[[ Records provided open ]]

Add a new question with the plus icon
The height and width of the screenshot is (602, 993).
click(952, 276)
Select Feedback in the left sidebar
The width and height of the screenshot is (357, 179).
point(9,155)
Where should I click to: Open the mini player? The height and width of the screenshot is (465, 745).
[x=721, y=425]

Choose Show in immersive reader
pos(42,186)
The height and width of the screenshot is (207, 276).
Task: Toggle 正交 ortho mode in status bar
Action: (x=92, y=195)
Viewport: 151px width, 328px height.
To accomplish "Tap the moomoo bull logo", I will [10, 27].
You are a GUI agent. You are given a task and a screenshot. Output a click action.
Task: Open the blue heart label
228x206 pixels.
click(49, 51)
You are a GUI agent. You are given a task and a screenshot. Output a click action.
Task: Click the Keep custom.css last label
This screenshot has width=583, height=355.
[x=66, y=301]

[[ Records provided closed ]]
[[ Records provided open ]]

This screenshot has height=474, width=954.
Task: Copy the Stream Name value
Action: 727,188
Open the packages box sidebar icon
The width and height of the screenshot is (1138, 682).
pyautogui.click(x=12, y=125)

[[ Records provided closed ]]

Within the material above, transcribe exactly the lines that run from the line holding "The height and width of the screenshot is (602, 993)." through the line holding "Task: Open the blue heart label".

Response for this exercise
The height and width of the screenshot is (602, 993).
click(952, 276)
Select Feedback in the left sidebar
The width and height of the screenshot is (357, 179).
point(9,155)
Where should I click to: Open the mini player? The height and width of the screenshot is (465, 745).
[x=721, y=425]

Choose Show in immersive reader
pos(42,186)
The height and width of the screenshot is (207, 276).
Task: Toggle 正交 ortho mode in status bar
Action: (x=92, y=195)
Viewport: 151px width, 328px height.
To accomplish "Tap the moomoo bull logo", I will [10, 27].
You are a GUI agent. You are given a task and a screenshot. Output a click action.
Task: Open the blue heart label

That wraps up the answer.